Taylor: Our supply chain is highly integrated and involves RWJBarnabas Health clinicians throughout the process. We collaborate with our clinical leaders on an ongoing basis and have created formalized cross-functional and specialty-focused teams across our initiatives. For example, our doctors, nurses, and other clinical team members actively participate in product selection, compliance management, managing use of supplies, and more. Their ability to help us understand the exact resources they need to practice medicine adds tremendous value and efficiency.
HL: What are the primary keys to success in supply chain management?
Taylor: Right now, it is crucial for us to have flexibility and the ability to pivot as things change. This also makes it more important than ever to engage and collaborate with our internal partners across the system.
I think of the supply chain in terms of having two main branches: One is effectiveness, which means doing the right thing. The other is efficiency, which means doing things right. It is crucial to strike a balance between the two.
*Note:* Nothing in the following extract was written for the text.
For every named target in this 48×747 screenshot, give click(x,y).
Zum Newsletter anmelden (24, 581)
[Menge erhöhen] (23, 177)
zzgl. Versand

If we are only efficient, we could end up doing all the wrong things just very efficiently, which does not add value. If we are only effective, we may do all the right things but do them so poorly that we again do not add value. Both efficiency and effectiveness are required and in balance to do the right things the right way.
Related: The Exec: In Supply Chain, Collaboration With Clinicians Is Crucial
Christopher Cheney is the CMO editor at HealthLeaders.
KEY TAKEAWAYS
There is a natural tension between health systems seeking to reduce cost of care and vendors seeking to maximize revenue, which can lead to looking at new vendor relationships or making broader commitments to fewer vendors to secure value.
The RWJBarnabas Health value analysis team collaborates with councils, collaboratives, and physician groups to help select the most clinically appropriate products based on clinical evidence and efficacy.
While the crisis phase of the coronavirus pandemic has largely passed, RWJBarnabas Health is still experiencing enormous disruptions that are putting the supply chain function under risk.